━━ Quoted text

Interesting that. Thanks for the info Buckster.


----------



## gregtallica

TheLost said:


> Buckster said:
> 
> 
> 
> Folks make the mistake of thinking that the part they can touch on the back of the camera is the LCD screen. It's not. It's a screen protector over top of the LCD screen, and is cheaply and easily replaced. Cheaper than most screen protectors, as it turns out.
> ...
> 
> 
> 
> 
> Thats 2010 thinking....
> 
> New LCD's are built/glued/fused into the glass protectors. Getting rid of the gap between the glass and the display improves visibility, makes the entire LCD display thinner... and makes replacing the display more costly.
> 
> (Images right from Nikon)
> Old (aka.. D7000 screen)
> 
> 
> 
> 
> 
> 
> New.. (D7100 screen)
> 
> 
> 
> 
> 
> 
> Source of Images... Nikon | Imaging Products | Capturing power - Nikon D7100
> 
> It's the same with phones... Break an iPhone 4 screen and your looking at a $40 fix... Break an iPhone 5 screen and your out $300.
Click to expand...


That's interesting. Cool share.


If it were me, I would put one of those clear ones on anyway. Even if it's cheap and easy to replace, which it looks like it may not be on the D7100, I'd rather pay $5 for one of those thin sheets you get from the mall or something. even one of those "cut to fit" on your own kind. It's not like they demolish your LCD display as far as image quality goes. The bulky plastic one on my D7k is a little annoying, especially because it's scuffed, but I spend so little time worrying about the live view that I'd rather it take the beating instead of the screen. I mean, you really neverk now what's going to happen. I'll wear that 24/7 set of condoms just in case anyway, in that off chance I've had a long, long night at the bar (like last night).

━━━━

» **Problems to work on**:
[1] Answer these from the forum thread on camera screens:
(a) Which camera's screen is given as the example of the old type?
(b) What does it cost to break an iPhone 5 screen?
(c) How much would the last poster rather pay for a thin screen sheet?
[2] List every dollar amount mentioned in the forum thread on camera screens.
The data after this point comes from a different source.

━━ Provided data

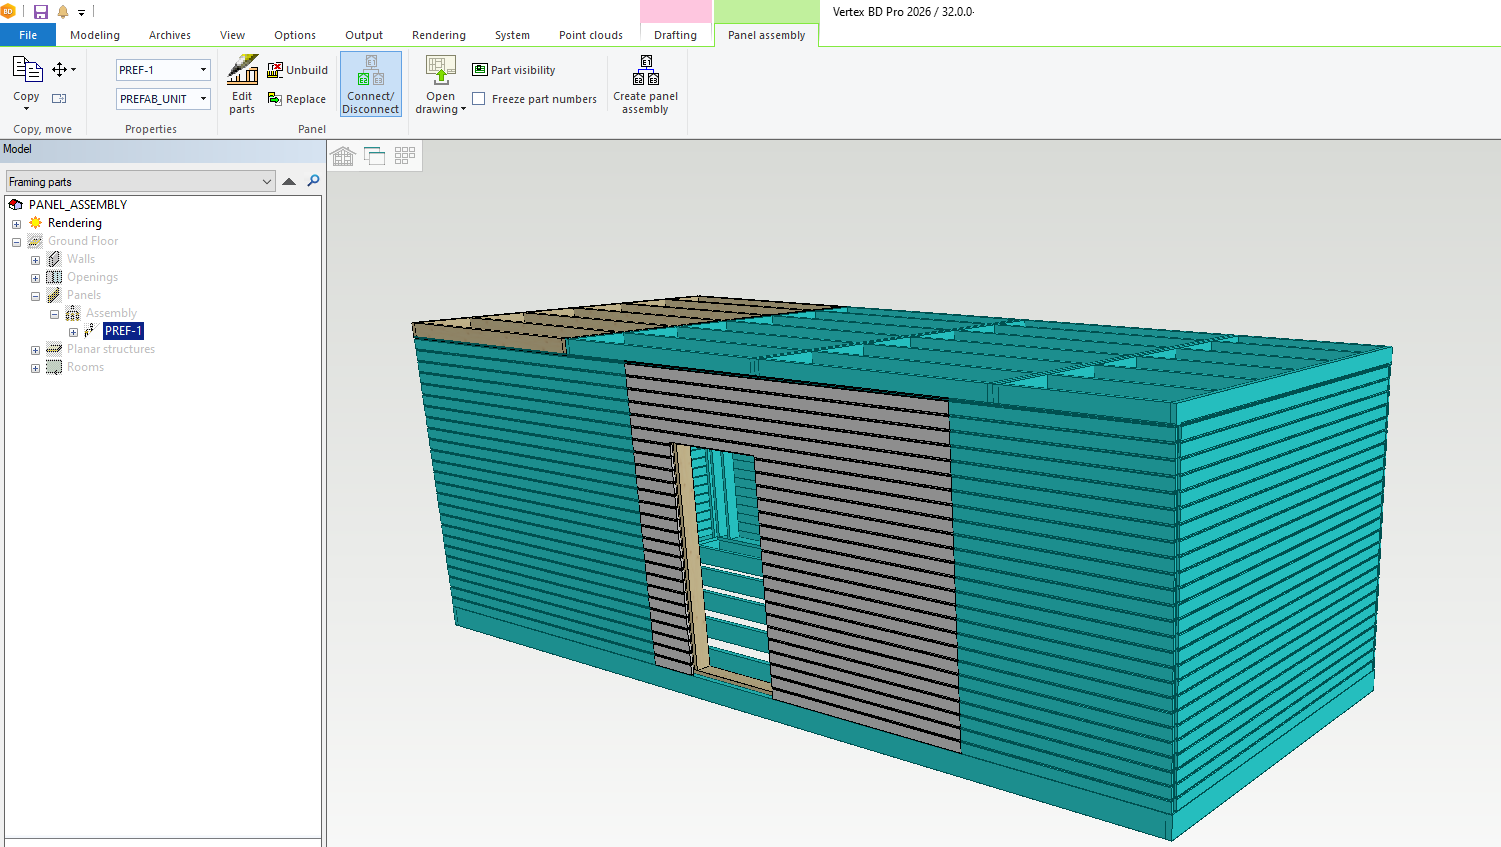Click the Unbuild panel icon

━━━━

» **Task responses**:
[1]
(a) The D7000
(b) $300
(c) $5

[2] $40, $300, $5